## What is being asked
Print exactly the lines starting at the one that contains "Go to Справочники in breadcrumb" and ending at the last line of the listing below.

## Data provided
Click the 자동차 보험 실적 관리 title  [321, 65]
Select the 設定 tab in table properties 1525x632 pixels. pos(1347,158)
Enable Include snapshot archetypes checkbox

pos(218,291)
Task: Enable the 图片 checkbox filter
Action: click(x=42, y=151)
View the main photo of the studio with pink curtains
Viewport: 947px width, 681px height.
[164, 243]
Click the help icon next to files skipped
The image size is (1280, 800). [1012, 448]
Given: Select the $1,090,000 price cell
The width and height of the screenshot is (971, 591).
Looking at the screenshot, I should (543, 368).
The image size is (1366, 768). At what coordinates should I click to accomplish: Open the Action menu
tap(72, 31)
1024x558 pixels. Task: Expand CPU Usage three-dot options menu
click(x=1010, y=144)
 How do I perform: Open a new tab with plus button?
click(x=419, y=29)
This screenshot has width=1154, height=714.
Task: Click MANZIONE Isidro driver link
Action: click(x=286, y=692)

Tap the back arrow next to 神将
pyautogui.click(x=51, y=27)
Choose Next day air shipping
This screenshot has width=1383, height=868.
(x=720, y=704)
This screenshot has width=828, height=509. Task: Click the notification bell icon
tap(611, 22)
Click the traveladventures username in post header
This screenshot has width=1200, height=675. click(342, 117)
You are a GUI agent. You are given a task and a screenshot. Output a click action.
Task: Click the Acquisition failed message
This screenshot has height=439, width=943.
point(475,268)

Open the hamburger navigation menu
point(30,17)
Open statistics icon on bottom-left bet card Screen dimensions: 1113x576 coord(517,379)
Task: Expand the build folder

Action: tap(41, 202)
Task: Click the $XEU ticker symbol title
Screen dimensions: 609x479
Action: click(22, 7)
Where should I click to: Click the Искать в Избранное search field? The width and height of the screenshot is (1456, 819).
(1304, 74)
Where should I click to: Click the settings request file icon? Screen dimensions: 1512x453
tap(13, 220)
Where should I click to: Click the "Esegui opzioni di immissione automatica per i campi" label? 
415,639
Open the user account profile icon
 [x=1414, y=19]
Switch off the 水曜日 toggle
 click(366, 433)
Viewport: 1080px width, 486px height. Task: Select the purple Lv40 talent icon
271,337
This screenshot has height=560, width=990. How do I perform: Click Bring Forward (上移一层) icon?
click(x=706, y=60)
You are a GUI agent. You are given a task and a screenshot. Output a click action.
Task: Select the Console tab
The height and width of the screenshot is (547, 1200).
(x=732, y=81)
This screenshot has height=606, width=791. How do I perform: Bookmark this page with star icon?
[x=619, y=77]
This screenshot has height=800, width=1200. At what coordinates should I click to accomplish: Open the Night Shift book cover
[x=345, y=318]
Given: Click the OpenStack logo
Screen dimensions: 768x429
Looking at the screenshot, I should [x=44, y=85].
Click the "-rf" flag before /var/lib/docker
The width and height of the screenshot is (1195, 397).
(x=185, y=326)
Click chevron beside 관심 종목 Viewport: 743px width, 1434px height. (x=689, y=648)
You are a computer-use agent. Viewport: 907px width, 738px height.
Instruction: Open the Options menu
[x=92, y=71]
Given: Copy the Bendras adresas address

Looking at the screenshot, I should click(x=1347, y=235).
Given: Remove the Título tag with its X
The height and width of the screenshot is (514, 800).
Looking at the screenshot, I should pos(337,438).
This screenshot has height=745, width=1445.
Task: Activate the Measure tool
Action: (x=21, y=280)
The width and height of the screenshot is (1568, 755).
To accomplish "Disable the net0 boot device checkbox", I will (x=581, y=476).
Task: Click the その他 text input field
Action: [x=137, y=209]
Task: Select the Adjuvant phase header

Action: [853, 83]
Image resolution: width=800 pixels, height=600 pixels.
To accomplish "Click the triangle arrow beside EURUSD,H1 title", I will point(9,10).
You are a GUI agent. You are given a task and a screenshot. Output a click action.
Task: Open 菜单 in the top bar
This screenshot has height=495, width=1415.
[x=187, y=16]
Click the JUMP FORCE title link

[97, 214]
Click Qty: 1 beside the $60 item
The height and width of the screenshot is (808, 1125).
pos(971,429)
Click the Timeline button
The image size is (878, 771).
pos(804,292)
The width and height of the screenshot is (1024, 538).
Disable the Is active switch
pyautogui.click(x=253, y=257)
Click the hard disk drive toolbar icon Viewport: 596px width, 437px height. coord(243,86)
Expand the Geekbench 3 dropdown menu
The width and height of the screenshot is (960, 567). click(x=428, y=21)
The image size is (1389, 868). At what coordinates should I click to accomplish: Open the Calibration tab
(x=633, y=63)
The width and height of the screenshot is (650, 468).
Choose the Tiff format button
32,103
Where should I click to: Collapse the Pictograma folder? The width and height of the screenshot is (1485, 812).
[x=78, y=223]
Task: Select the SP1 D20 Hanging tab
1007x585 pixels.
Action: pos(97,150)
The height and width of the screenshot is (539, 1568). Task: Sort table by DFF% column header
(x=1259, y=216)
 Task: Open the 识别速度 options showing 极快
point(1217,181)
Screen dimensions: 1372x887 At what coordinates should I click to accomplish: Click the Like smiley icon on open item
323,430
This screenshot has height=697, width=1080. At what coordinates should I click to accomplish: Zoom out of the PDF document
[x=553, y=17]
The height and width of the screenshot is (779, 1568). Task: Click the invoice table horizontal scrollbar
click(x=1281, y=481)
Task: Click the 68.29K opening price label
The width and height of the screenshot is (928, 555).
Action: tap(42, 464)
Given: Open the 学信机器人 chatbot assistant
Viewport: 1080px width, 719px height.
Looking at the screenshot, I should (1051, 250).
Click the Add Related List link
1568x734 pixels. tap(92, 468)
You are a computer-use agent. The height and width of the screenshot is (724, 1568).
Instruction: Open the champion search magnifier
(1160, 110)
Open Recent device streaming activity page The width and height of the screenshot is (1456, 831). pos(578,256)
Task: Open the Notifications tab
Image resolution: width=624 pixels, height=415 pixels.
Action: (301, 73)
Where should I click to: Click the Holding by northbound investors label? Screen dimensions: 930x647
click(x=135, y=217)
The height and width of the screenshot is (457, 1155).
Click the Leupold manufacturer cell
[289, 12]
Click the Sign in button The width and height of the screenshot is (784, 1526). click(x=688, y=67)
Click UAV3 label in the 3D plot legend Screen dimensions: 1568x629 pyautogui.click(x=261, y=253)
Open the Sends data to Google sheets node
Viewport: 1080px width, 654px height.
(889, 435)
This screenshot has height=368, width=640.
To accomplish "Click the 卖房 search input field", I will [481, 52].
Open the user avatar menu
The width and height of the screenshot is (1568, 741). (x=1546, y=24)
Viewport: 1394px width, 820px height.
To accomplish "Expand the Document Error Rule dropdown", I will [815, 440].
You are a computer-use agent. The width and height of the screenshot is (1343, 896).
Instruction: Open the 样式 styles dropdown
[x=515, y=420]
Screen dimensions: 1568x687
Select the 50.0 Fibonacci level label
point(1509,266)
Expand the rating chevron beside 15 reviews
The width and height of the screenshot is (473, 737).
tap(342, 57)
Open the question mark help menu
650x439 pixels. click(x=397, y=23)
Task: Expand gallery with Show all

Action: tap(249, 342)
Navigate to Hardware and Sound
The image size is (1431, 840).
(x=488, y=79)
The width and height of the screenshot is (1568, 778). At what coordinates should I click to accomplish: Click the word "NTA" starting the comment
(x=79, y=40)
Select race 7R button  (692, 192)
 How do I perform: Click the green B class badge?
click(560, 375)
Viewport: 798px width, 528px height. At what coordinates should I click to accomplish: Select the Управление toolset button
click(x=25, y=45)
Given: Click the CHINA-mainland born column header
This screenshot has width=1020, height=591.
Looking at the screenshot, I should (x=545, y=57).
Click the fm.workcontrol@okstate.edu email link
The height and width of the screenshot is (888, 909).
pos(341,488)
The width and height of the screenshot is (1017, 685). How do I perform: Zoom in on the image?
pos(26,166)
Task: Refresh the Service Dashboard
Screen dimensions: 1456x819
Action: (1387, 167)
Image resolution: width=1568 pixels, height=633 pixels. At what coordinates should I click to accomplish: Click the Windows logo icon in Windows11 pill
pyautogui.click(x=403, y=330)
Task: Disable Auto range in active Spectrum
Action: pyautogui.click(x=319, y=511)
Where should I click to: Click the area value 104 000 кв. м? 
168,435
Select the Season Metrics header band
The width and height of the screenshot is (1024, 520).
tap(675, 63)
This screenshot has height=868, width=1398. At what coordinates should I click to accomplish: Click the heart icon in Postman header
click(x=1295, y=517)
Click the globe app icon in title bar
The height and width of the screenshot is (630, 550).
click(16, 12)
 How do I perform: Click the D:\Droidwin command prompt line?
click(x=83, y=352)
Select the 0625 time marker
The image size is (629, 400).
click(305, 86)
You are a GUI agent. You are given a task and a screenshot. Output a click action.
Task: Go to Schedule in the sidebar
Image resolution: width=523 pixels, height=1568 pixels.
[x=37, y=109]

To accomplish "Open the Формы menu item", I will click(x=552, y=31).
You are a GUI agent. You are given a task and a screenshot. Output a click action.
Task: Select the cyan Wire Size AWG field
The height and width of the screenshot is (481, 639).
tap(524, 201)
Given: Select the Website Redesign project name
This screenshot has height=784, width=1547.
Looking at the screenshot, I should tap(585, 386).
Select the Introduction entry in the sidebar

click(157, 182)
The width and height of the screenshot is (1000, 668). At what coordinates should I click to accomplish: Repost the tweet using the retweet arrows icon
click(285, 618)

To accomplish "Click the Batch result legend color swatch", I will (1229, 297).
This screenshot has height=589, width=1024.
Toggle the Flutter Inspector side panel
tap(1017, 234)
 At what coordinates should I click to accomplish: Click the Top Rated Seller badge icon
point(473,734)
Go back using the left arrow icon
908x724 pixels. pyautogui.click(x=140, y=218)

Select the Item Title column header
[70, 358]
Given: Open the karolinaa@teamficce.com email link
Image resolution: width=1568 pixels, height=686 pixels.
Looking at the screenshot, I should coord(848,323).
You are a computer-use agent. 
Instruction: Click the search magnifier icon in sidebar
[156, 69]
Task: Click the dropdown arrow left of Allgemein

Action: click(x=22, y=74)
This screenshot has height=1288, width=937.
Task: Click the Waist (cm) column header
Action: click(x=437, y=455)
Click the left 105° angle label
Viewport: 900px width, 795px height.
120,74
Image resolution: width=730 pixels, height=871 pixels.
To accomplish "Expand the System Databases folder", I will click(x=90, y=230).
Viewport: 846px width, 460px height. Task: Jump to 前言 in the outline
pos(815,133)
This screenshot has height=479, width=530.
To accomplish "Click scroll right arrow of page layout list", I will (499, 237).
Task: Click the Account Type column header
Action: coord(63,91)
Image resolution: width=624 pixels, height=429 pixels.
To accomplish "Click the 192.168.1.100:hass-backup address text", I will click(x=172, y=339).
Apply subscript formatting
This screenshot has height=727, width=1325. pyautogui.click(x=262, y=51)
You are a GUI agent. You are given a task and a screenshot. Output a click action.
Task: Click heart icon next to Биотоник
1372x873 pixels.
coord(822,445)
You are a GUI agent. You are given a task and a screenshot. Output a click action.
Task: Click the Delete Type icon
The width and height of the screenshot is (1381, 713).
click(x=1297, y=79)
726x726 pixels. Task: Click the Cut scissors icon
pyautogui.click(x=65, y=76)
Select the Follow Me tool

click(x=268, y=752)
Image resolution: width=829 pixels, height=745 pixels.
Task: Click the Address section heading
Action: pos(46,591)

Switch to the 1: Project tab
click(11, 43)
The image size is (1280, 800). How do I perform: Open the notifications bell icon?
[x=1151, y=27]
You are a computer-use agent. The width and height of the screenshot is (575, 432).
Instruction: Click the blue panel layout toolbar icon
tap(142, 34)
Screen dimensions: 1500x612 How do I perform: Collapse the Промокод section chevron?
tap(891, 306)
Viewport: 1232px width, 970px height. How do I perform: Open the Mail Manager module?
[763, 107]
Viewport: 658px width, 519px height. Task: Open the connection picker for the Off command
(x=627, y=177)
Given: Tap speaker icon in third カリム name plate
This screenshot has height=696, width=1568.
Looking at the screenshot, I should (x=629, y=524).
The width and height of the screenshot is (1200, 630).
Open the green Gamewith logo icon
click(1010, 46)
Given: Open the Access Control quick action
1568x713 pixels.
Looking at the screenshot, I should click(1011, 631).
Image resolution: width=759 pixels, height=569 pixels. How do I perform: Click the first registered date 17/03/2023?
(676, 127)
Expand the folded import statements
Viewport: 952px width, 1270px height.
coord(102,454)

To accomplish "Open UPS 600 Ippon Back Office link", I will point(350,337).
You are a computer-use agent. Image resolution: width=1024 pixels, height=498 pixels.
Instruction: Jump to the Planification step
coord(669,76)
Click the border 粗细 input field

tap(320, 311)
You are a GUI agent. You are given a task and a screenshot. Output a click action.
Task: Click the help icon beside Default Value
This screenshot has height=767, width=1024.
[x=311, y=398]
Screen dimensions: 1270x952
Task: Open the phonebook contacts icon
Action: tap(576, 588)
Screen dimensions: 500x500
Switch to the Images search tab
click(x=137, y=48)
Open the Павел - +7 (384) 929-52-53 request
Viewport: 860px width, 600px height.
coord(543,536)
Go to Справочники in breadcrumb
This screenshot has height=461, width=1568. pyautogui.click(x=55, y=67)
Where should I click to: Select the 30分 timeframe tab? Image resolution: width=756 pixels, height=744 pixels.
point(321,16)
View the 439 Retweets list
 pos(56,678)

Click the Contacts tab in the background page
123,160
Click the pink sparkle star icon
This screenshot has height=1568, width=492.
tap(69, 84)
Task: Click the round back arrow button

## Solution below
Go to Справочники in breadcrumb
This screenshot has height=461, width=1568. pyautogui.click(x=55, y=67)
Where should I click to: Select the 30分 timeframe tab? Image resolution: width=756 pixels, height=744 pixels.
point(321,16)
View the 439 Retweets list
 pos(56,678)

Click the Contacts tab in the background page
123,160
Click the pink sparkle star icon
This screenshot has height=1568, width=492.
tap(69, 84)
Task: Click the round back arrow button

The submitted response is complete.